** REQUIRED TASK 1 **
In the forum thread about seeing other Lyft drivers, why does surlywynch say the setup no longer serves its purpose? Answer in one to three sentences.
** REQUIRED TASK 2 **
Answer these questions from the forum thread about seeing other Lyft drivers:
(a) Which device does PHX777 use to drive?
(b) What does SurgeSurferSD use the Uber pax app to avoid?
(c) According to Lyftguru, what percentage of PDB time is long rides?
** REQUIRED TASK 3 **
From the forum thread about seeing other Lyft drivers, extract the passage from "## fairsailing (May" up to and including "avoid ant zones.".

>> Begin SUPPLIED TEXT

# Looking for an app that lets me see other Lyft drivers while I am in Lyft driver mode.



## DavidHill76 (Apr 20, 2017)

The catch here is I want to remain logged in.


----------



## Jamesp1234 (Sep 10, 2016)

Second phone or tablet running the user app.
BUT...
Remember that when you are logged in, your showing your car on there. I've wondered at times if we are being monitored...


----------



## DavidHill76 (Apr 20, 2017)

Jamesp1234 said:


> Second phone or tablet running the user app.
> BUT...
> Remember that when you are logged in, your showing your car on there. I've wondered at times if we are being monitored...


Monitored how?


----------



## Lyftguru (Apr 29, 2017)

Yes your monitored! Everyone has a different algorithm now. PDB time is 90% long rides and they even pause drivers now. Its not the closest passenger. These algorithms are used to exasperate drivers gas, time, and cross pick up. Also. To fit your set algorithm to add up to about the same amount. Matching passengers n drivers in some cases also. Its also lyfts side gig to collect data now from passengers interest in locations, ex.. Thats why they want so many new drivers, they get paid for the data


----------



## PHX777 (Jun 15, 2017)

I use a tablet to drive (which is way better than a phone on the dash BTW) and use my phone to check area for other drivers.


----------



## surlywynch (Jun 22, 2017)

PHX777 said:


> I use a tablet to drive (which is way better than a phone on the dash BTW) and use my phone to check area for other drivers.


Been doing the same thing for a while ( only difference my phone as primary and tablet as secondary), but recently now when I try and open the rider app on the second device, I get logged off on the primary device. Sort of defeats the purpose for me of not having to mess with the phone on the dash mount.


----------



## PHX777 (Jun 15, 2017)

surlywynch said:


> Been doing the same thing for a while ( only difference my phone as primary and tablet as secondary), but recently now when I try and open the rider app on the second device, I get logged off on the primary device. Sort of defeats the purpose for me of not having to mess with the phone on the dash mount.


I haven't tried it with Lyft since 80-85% of my pings are with Uber so not sure.


----------



## fairsailing (May 16, 2016)

Your second device must have a different account on it, a friend or partner etc, just not associated with your driver phone number. I use a WiFi only tablet teathered to my driving cell phone, works great. Verizion allows teathering on most accounts, you just use your existing data plan with no additional device fees.


----------



## SurgeSurferSD (Nov 15, 2016)

I drive for both but only use the Uber pax app to avoid ant zones.


----------



## PTUber (Sep 16, 2015)

>> End SUPPLIED TEXT
>> Begin INFORMATION SUPPLIED

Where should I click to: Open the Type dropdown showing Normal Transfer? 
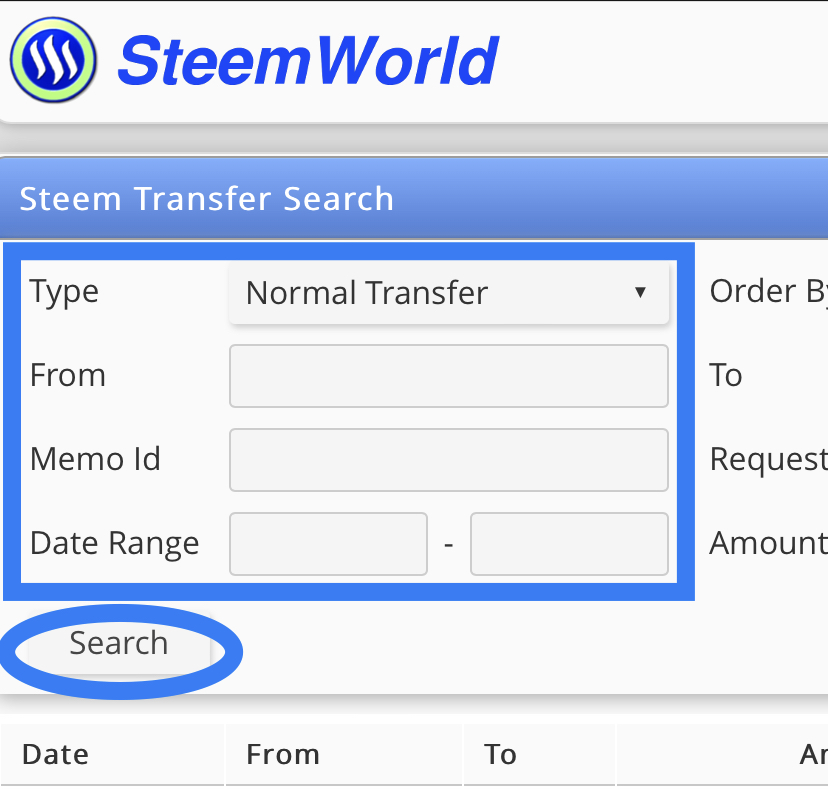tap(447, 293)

>> End INFORMATION SUPPLIED
>> Begin INFORMATION SUPPLIED

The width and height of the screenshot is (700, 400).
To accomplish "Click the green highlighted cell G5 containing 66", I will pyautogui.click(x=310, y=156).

>> End INFORMATION SUPPLIED

** RESPONSE 1 **
Opening the rider app on the second device now logs surlywynch off on the primary device. That means surlywynch has to handle the phone on the dash mount, which the setup was meant to avoid.

** RESPONSE 2 **
(a) A tablet.
(b) Ant zones.
(c) 90%.

** RESPONSE 3 **
## fairsailing (May 16, 2016)

Your second device must have a different account on it, a friend or partner etc, just not associated with your driver phone number. I use a WiFi only tablet teathered to my driving cell phone, works great. Verizion allows teathering on most accounts, you just use your existing data plan with no additional device fees.


----------



## SurgeSurferSD (Nov 15, 2016)

I drive for both but only use the Uber pax app to avoid ant zones.